Pull out every line in the records below that contains the string "icon". Case counts.

━━━━━ GIVEN DATA ━━━━━

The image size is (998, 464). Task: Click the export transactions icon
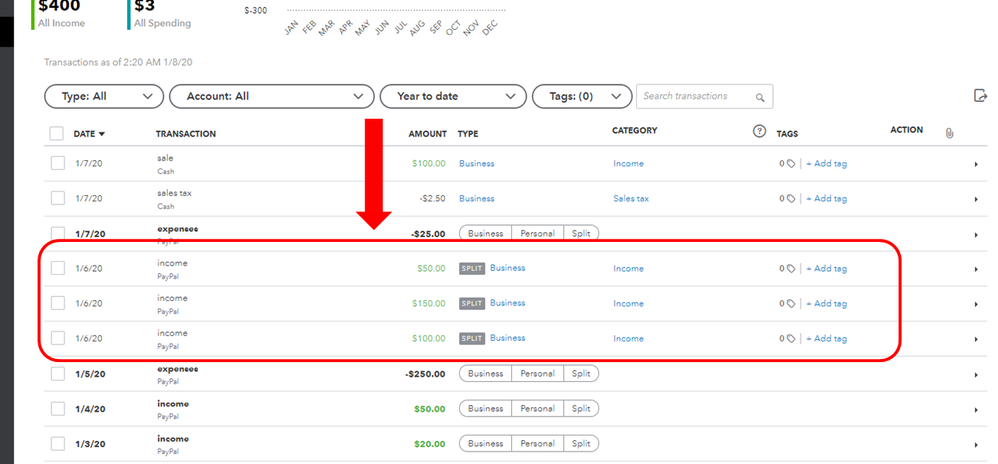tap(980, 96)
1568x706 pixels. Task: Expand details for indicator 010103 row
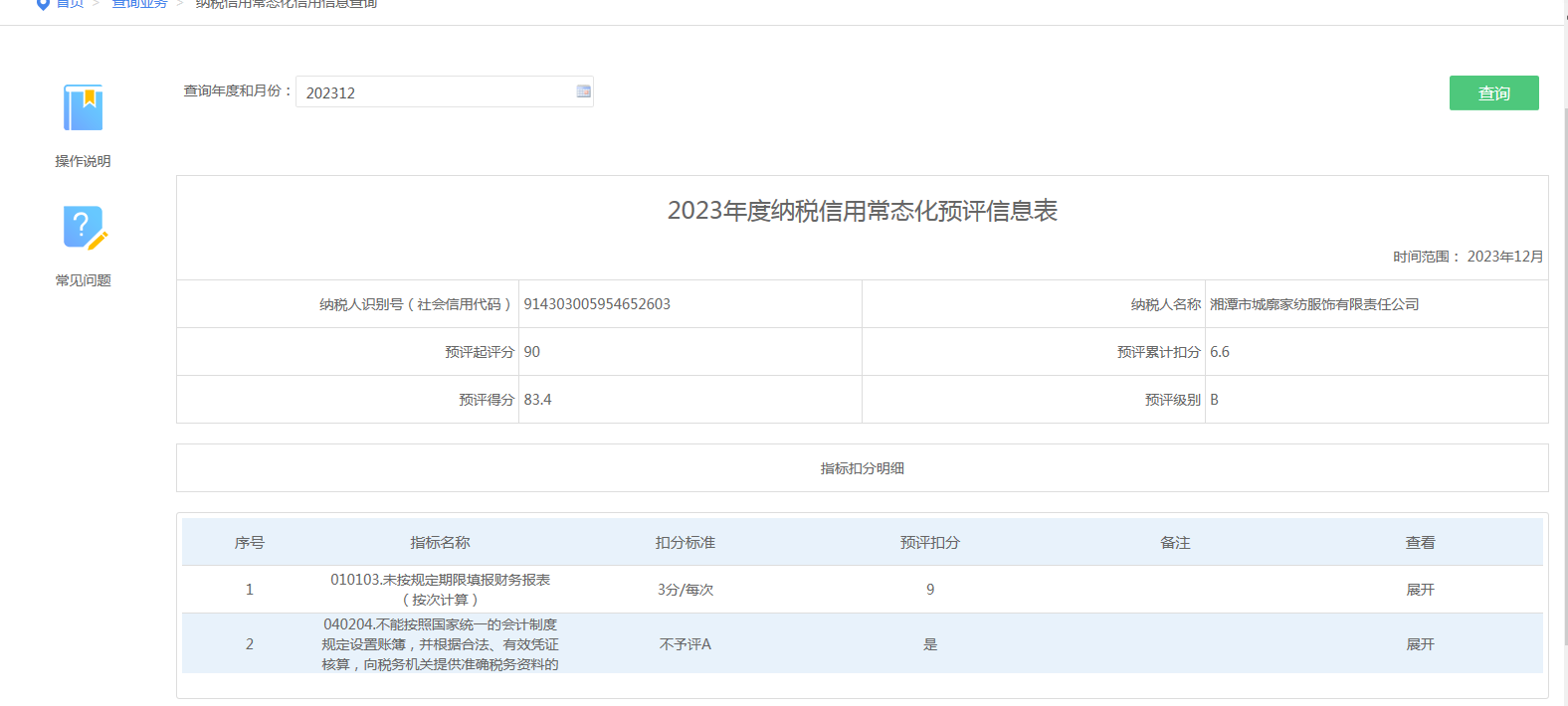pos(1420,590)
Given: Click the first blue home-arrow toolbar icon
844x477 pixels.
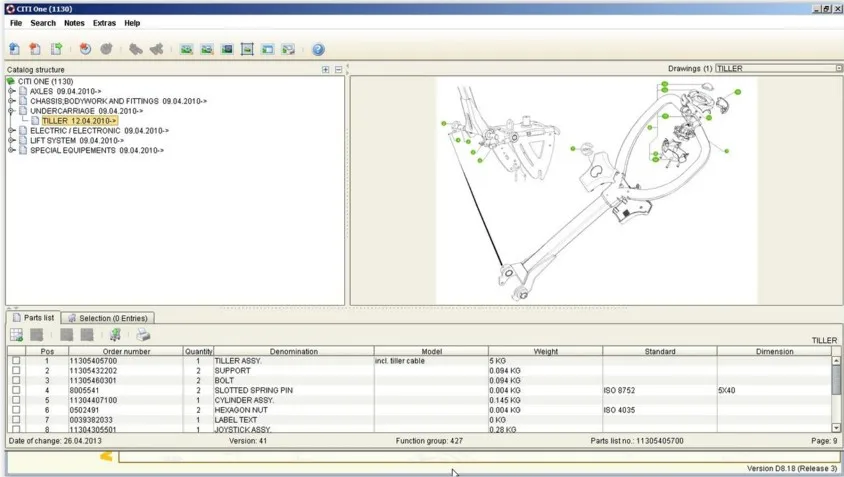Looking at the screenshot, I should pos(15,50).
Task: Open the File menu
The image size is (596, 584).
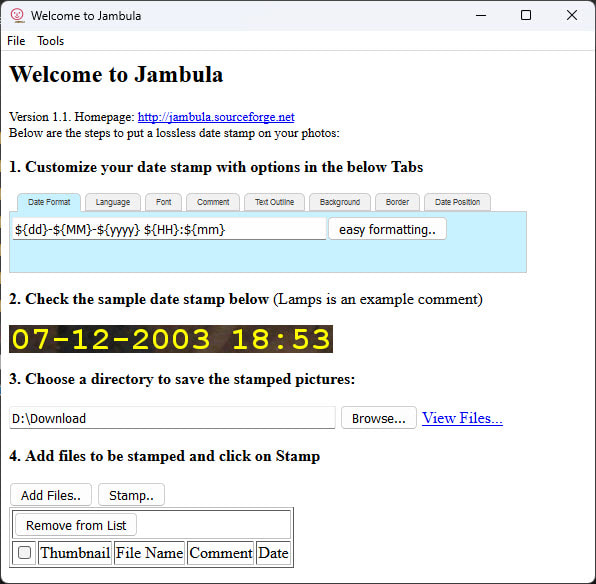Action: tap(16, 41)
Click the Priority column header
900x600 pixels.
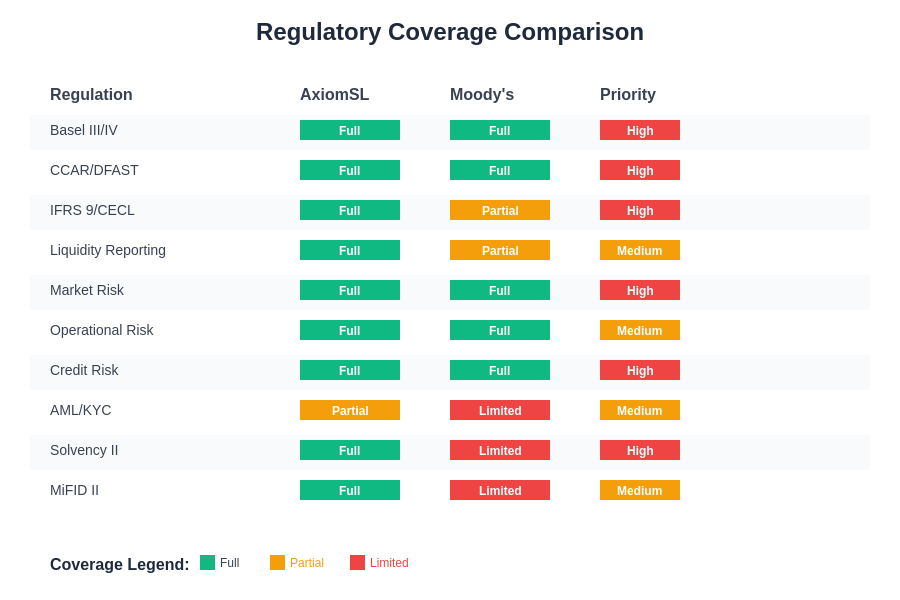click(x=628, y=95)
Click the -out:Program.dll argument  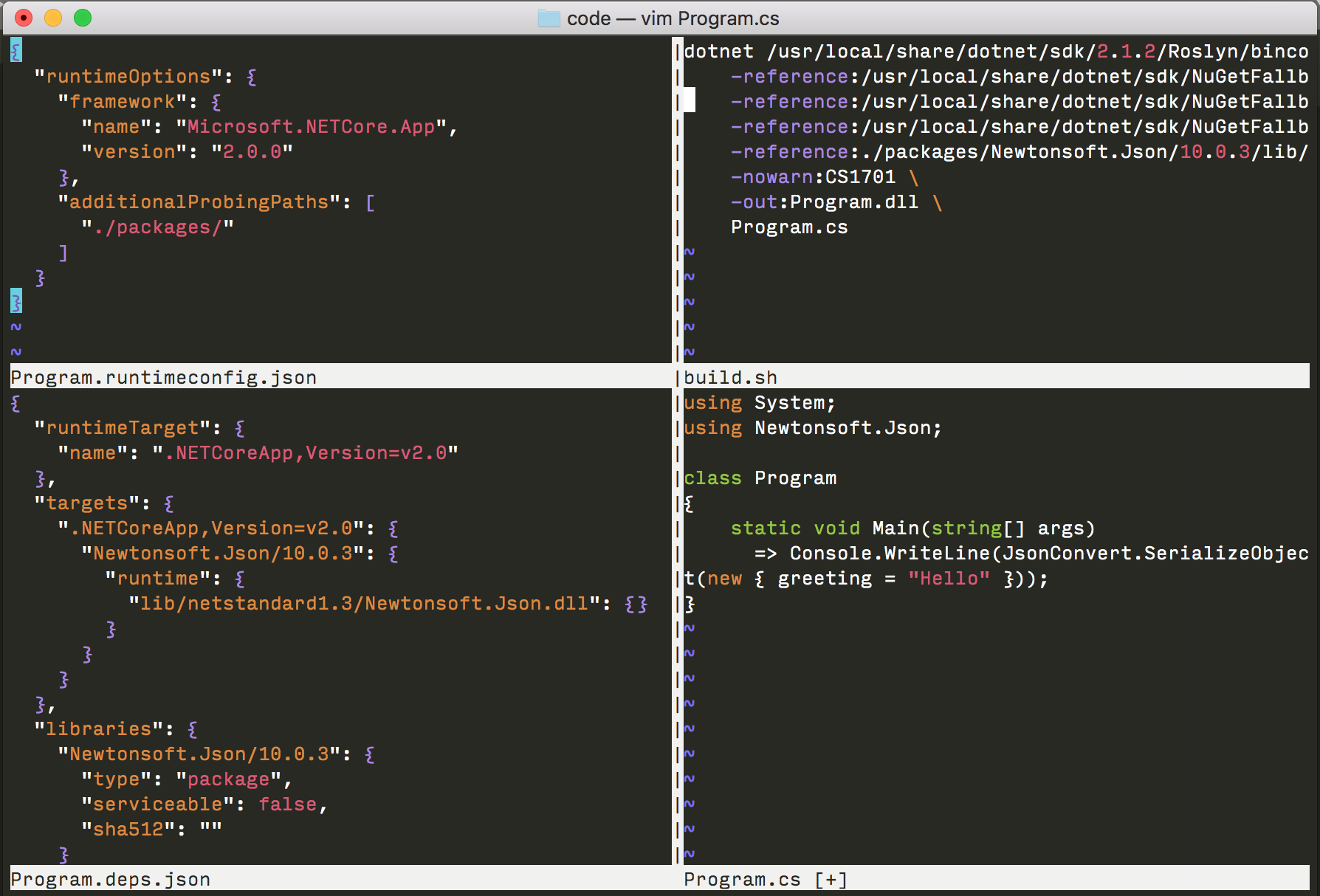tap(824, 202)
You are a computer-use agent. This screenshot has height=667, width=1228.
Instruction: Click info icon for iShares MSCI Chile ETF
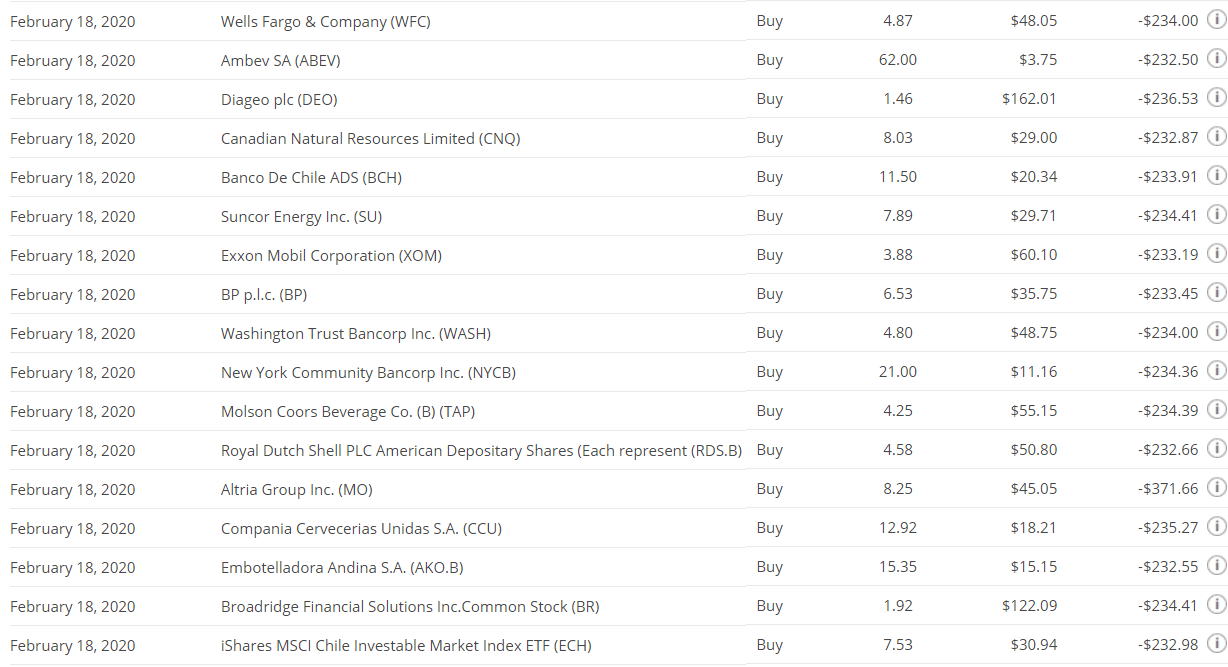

━━━━━

— SOLVED PROBLEM —
The image size is (998, 464). Task: Click the export transactions icon
Given: Click the first blue home-arrow toolbar icon
Instruction: Click info icon for iShares MSCI Chile ETF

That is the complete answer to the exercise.